Benchmark: azula sampler comparison on two_moons by JiwaniZakir · Pull Request #1825 · sbi-dev/sbi

JiwaniZakir · 2026-03-24T20:18:46Z

Summary

Benchmark comparing azula's diffusion samplers (DDIM, DDPM, Euler, Heun) against sbi's default Euler-Maruyama on the two_moons task from mini-sbibm, for both VE and VP SDE types.

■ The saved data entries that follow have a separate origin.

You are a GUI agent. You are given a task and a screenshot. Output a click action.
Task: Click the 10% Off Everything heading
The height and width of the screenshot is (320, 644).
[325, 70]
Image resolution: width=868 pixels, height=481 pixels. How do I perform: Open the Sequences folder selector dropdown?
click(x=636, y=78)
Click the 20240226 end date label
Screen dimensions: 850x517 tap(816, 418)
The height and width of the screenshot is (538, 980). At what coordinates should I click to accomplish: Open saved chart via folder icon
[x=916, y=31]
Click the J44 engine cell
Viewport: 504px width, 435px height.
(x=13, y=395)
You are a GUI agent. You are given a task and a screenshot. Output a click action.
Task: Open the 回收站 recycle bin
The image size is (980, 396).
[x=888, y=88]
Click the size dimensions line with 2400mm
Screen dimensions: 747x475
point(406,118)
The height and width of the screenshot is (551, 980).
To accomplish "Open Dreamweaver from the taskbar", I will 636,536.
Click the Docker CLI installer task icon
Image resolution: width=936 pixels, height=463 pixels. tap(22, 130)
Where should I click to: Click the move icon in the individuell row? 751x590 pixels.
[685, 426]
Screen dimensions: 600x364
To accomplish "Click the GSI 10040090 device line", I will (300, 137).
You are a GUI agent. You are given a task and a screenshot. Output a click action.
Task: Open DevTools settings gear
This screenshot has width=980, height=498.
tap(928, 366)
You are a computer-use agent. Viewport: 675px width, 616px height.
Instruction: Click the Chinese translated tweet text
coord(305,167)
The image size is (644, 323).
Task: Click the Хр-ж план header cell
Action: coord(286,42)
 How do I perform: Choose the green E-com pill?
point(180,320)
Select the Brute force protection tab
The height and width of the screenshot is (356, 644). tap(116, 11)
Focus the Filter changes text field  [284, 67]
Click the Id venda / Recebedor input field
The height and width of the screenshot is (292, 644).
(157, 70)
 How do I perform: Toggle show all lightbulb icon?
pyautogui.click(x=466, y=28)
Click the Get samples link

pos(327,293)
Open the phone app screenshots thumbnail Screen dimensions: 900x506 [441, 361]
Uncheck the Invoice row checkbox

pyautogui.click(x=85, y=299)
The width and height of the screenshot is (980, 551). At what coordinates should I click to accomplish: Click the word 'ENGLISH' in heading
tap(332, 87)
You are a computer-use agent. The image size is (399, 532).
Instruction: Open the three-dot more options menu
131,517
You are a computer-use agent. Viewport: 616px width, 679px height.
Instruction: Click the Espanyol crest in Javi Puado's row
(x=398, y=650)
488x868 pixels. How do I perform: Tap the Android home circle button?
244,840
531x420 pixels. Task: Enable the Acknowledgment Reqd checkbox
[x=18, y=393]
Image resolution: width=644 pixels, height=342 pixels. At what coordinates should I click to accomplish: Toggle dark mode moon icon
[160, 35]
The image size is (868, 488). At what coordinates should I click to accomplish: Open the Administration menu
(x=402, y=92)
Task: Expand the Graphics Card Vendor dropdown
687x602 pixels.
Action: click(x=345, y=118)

Building on the architectural design proposed by @satwiksps in #1468, this implements the score-to-denoiser bridge and addresses noise schedule alignment. Responds to @janfb's request for performance benchmarks before proceeding with the full azula integration.

Related to #1468

Approach

SBISchedule: Custom noise schedule adapter that delegates to sbi's mean_t_fn/std_fn, resolving the parameterization mismatch between sbi's VP-SDE (beta_min/beta_max) and azula's VPSchedule (alpha_min). Includes numerical validation showing the schedules match exactly.
SBIDenoiser: Adapter converting sbi's score output to azula's denoiser protocol via Tweedie's formula: θ̂₀ = (θₜ + σₜ² · score) / αₜ
Evaluation: C2ST + MMD against mini-sbibm reference posteriors, 4 step counts, 3 seeds, 3 observations

Technical Note: Noise Schedule Mismatch

A key finding during implementation: sbi's VP-SDE and azula's VPSchedule use mathematically incompatible formulas for α(t):

sbi: α(t) = exp(-0.25t²(β_max - β_min) - 0.5t·β_min) → α(1) = 0.082
azula: α(t) = exp(t²·log(α_min)) → α(1) = 0.001

Using azula's built-in VPSchedule directly would produce incorrect samples. The SBISchedule adapter resolves this by delegating to the score estimator's own mean_t_fn and std_fn, which is also the approach I'd recommend for the full integration. (For VE-SDE, both libraries use the same geometric sigma schedule, so this mismatch only affects VP/SubVP.)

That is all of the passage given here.